Let Your goodness Lord appear to us, that we
made in your image, conform ourselves to it.
In our own strength
we cannot imitate Your majesty, power, and wonder
nor is it fitting for us to try.
But Your mercy reaches from the heavens
through the clouds to the earth below.
You have come to us as a small child,
but you have brought us the greatest of all gifts,
the gift of eternal love:
In the name of God, Father, Son and Holy Spirit. Amen.
Merry Christmas!
Not too long ago, a favorite question of mine was raised in Sunday school. It went something like this “How can we know that a Good and Loving God exists?” It’s not surprising that I have a couple of ideas, but I waited for the high schoolers to answer for themselves.
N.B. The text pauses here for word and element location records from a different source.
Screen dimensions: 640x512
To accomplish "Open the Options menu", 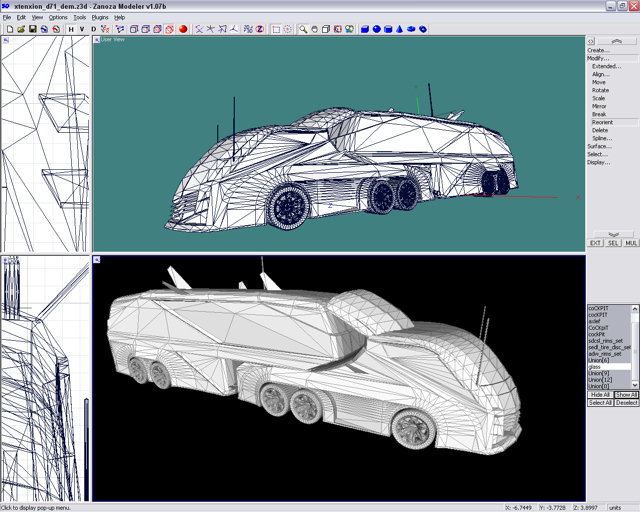I will [58, 17].
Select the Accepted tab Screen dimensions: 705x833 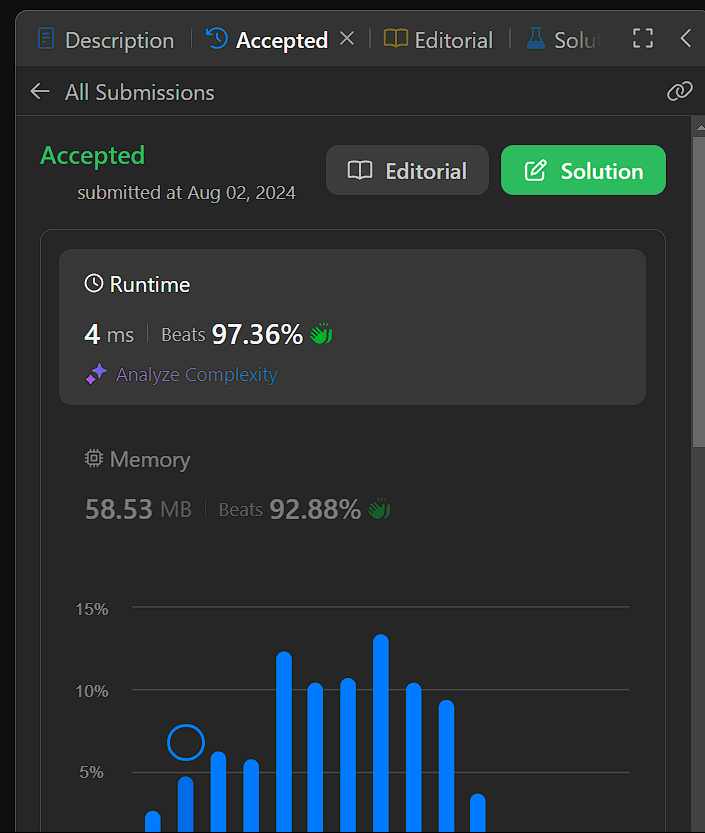click(x=268, y=40)
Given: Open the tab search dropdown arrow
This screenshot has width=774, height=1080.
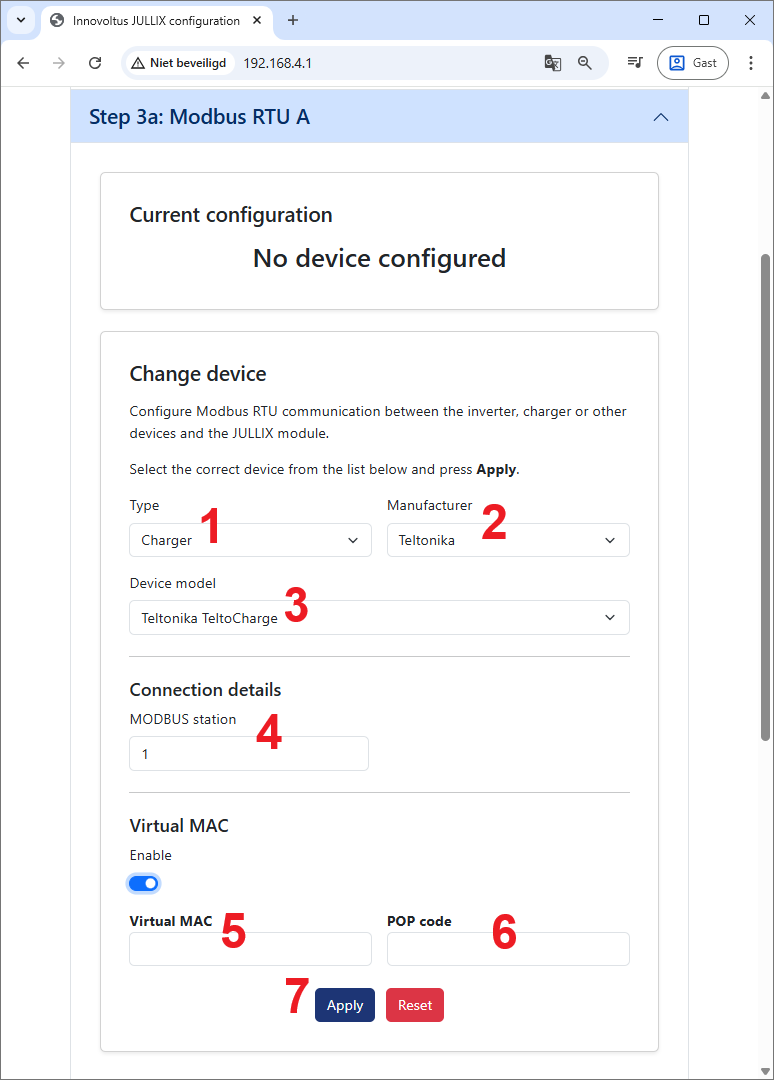Looking at the screenshot, I should (x=20, y=20).
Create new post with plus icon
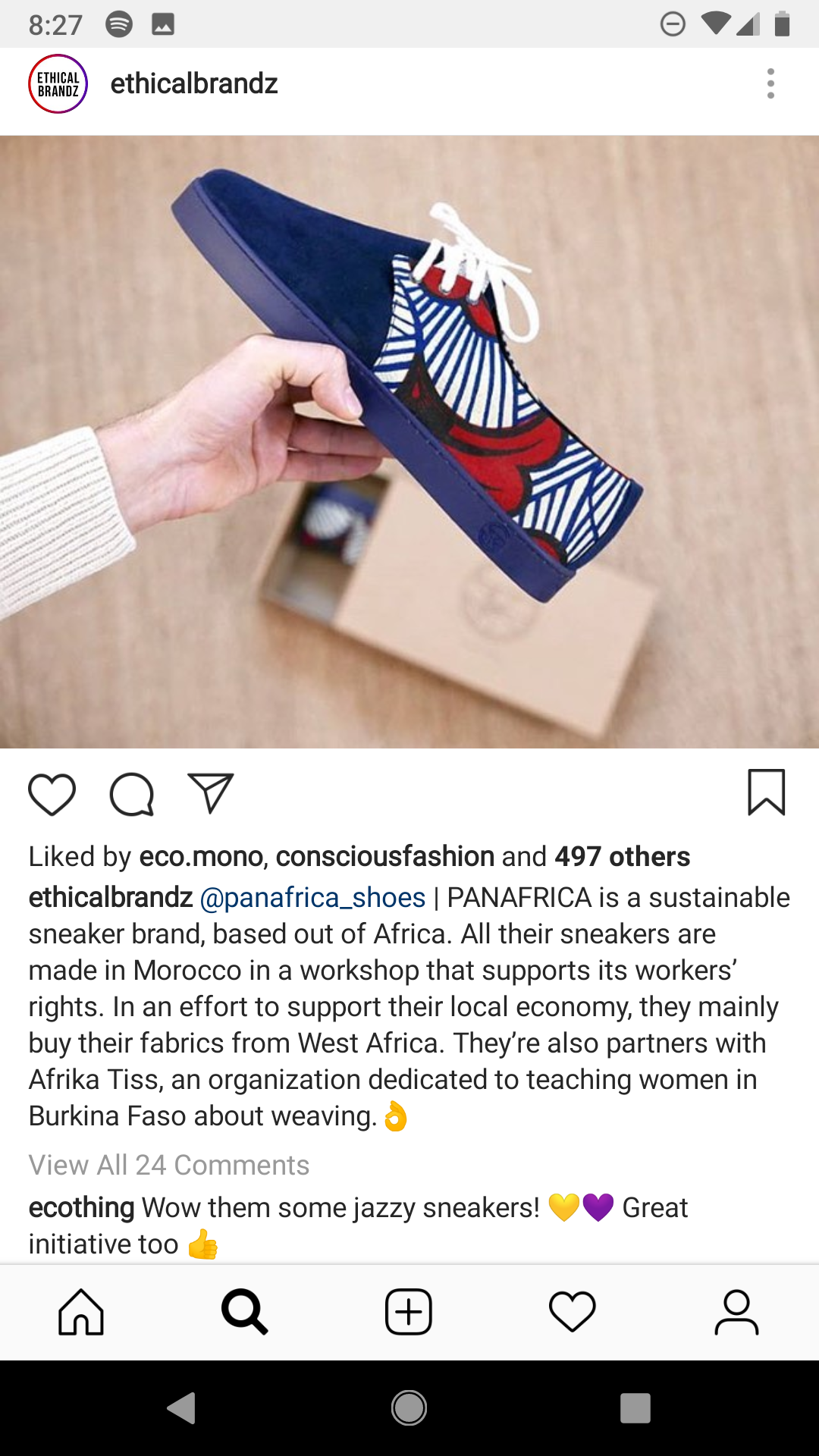This screenshot has width=819, height=1456. [409, 1312]
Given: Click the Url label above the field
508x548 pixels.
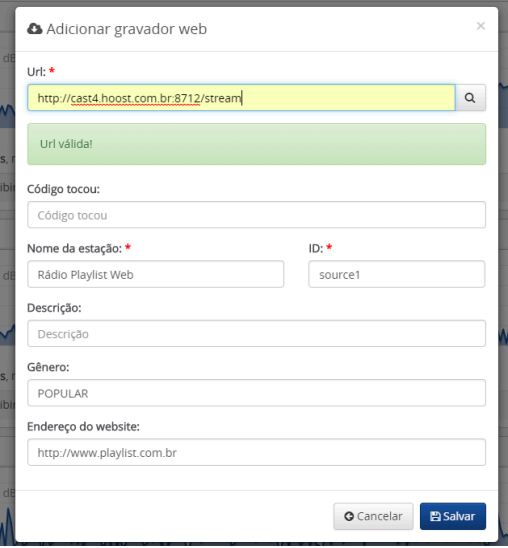Looking at the screenshot, I should pos(36,72).
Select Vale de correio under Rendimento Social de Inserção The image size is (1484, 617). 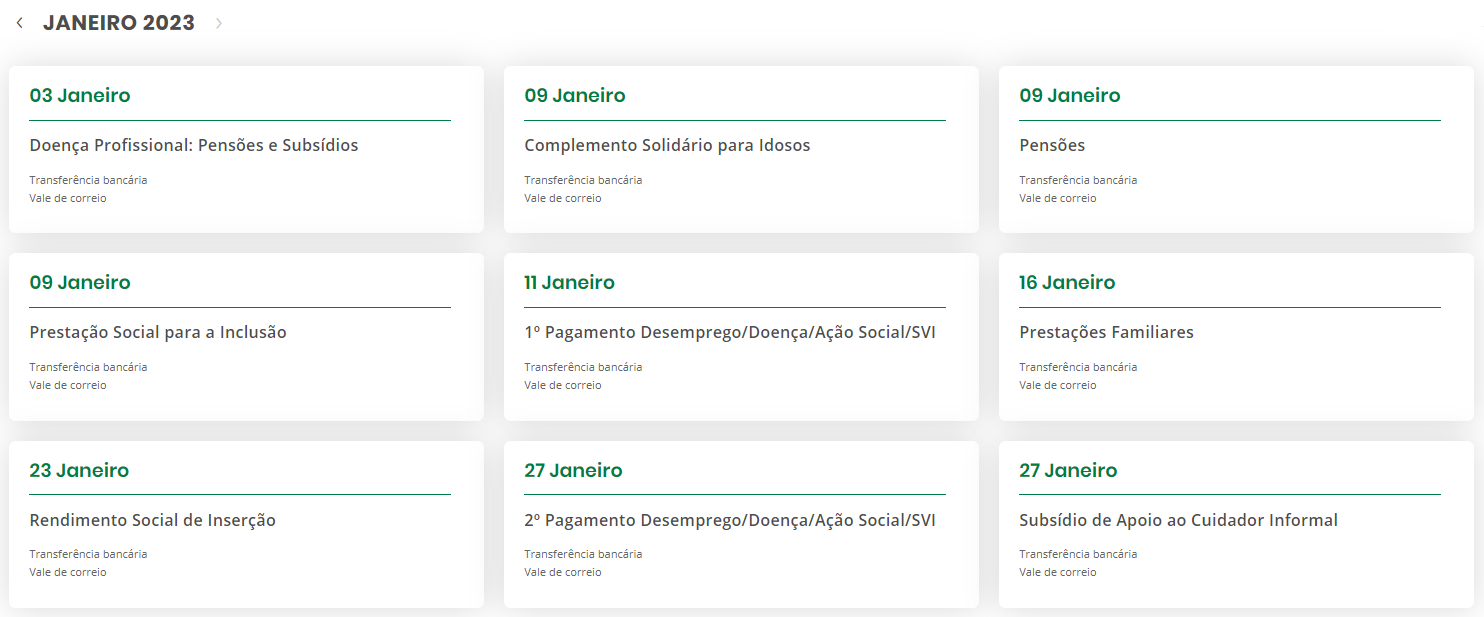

One answer stood out: “Jesus.”
Now at first, we all kind of rolled our eyes or laughed because of the first unwritten rule of Sunday School: answer any question with Jesus and you’ll probably be at least partially right. In this case, the answer was exactly 100 percent right because in sending his Son to be among us, God gave a startlingly clear vision of Himself. It’s a theme present in the Scriptures (especially in our Gospel lesson today from John), it’s a theme that runs throughout Christian theology (especially the ancient Fathers), and it’s a theme that animates the Church’s life of prayer and reflection.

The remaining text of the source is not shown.